**WHAT IS EXPECTED**
Rewrite the part that opens with the line containing "Where should I click to: Tap" and closes with the line containing "Action: click(318, 531)", changing "battery indicator" to "battery icon" and keeping everything else the same.

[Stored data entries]
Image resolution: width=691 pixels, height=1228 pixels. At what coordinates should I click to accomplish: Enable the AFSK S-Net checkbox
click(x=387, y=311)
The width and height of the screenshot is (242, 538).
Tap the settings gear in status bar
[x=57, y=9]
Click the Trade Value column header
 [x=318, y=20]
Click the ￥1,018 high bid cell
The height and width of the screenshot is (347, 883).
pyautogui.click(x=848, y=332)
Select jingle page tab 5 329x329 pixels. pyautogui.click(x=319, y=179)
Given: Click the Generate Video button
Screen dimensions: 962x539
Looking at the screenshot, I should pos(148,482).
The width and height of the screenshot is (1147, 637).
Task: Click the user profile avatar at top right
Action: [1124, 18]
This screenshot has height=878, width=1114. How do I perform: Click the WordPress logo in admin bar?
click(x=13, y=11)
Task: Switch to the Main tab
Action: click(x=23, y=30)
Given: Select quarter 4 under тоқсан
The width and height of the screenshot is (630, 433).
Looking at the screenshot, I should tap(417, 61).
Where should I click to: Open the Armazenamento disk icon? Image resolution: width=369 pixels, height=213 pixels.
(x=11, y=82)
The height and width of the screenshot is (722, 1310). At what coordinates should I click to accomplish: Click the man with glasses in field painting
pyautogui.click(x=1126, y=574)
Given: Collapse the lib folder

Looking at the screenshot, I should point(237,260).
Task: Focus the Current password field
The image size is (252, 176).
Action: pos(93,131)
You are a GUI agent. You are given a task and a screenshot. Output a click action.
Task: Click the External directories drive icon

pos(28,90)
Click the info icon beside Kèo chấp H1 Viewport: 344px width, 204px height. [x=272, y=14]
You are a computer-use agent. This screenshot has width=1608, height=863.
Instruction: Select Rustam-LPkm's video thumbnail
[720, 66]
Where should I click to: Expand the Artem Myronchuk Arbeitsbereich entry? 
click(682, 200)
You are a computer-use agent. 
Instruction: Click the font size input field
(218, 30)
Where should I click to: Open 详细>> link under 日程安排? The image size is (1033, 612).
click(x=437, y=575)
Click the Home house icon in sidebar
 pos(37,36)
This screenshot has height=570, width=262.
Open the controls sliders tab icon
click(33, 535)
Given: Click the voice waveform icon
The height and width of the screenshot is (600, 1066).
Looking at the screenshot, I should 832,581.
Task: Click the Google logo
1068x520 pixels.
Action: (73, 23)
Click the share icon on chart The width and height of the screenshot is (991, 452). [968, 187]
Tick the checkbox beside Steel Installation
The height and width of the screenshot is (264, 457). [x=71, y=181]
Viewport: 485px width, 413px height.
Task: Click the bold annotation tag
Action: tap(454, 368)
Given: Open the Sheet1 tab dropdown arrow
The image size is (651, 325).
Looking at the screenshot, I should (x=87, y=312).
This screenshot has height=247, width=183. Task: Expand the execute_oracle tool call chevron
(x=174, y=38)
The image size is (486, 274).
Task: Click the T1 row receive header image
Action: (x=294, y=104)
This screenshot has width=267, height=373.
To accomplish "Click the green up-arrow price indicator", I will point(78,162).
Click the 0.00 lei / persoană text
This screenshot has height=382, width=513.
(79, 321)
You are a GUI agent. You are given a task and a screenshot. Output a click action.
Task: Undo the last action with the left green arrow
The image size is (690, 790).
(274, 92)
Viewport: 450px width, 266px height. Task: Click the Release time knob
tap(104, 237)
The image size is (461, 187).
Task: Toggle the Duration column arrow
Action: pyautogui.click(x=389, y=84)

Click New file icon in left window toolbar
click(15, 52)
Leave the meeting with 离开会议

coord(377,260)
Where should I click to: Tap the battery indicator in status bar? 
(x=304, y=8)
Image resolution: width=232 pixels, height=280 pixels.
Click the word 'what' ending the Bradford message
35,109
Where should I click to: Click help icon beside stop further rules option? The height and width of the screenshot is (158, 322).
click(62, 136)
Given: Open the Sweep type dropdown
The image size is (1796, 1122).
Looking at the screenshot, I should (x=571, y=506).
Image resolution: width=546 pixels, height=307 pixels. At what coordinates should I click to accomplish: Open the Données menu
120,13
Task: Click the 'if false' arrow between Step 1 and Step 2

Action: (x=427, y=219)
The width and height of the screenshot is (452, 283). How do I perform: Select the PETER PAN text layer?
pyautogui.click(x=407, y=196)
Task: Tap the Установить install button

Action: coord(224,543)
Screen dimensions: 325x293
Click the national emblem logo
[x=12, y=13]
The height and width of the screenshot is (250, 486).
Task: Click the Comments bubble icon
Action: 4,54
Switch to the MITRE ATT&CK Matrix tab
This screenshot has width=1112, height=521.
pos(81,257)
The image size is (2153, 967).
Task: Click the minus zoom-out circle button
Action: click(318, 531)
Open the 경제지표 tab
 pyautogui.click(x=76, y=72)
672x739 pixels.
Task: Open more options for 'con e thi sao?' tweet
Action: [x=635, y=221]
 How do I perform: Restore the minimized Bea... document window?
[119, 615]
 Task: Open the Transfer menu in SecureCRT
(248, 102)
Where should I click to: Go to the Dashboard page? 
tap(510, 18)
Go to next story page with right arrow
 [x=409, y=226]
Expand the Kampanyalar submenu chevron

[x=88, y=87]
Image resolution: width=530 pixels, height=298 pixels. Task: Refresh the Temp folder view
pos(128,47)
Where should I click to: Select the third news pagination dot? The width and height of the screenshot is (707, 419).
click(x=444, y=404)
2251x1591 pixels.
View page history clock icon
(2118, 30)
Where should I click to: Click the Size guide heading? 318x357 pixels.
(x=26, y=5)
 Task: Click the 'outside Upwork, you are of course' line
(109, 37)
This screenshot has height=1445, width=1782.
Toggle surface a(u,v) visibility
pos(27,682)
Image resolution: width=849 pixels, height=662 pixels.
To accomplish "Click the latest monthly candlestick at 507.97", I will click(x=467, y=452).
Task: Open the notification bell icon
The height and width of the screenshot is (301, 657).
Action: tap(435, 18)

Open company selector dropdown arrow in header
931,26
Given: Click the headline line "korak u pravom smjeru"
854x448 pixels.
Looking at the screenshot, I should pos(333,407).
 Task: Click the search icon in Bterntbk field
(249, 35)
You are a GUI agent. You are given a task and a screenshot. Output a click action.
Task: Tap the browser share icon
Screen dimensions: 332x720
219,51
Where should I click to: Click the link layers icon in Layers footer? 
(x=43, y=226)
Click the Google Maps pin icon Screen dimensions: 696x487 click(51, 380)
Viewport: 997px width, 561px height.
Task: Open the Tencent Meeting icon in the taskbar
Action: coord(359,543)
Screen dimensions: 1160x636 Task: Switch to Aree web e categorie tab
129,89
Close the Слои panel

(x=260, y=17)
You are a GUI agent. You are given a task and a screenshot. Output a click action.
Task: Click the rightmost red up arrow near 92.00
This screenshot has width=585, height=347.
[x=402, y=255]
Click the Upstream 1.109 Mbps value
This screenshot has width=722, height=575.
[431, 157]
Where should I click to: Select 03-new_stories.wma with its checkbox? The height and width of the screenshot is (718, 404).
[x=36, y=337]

**RESULT OF THIS EXERCISE**
Where should I click to: Tap the battery icon in status bar? 
(x=304, y=8)
Image resolution: width=232 pixels, height=280 pixels.
Click the word 'what' ending the Bradford message
35,109
Where should I click to: Click help icon beside stop further rules option? The height and width of the screenshot is (158, 322).
click(62, 136)
Given: Open the Sweep type dropdown
The image size is (1796, 1122).
Looking at the screenshot, I should (x=571, y=506).
Image resolution: width=546 pixels, height=307 pixels. At what coordinates should I click to accomplish: Open the Données menu
120,13
Task: Click the 'if false' arrow between Step 1 and Step 2

Action: (x=427, y=219)
The width and height of the screenshot is (452, 283). How do I perform: Select the PETER PAN text layer?
pyautogui.click(x=407, y=196)
Task: Tap the Установить install button

Action: coord(224,543)
Screen dimensions: 325x293
Click the national emblem logo
[x=12, y=13]
The height and width of the screenshot is (250, 486).
Task: Click the Comments bubble icon
Action: 4,54
Switch to the MITRE ATT&CK Matrix tab
This screenshot has width=1112, height=521.
pos(81,257)
The image size is (2153, 967).
Task: Click the minus zoom-out circle button
Action: click(318, 531)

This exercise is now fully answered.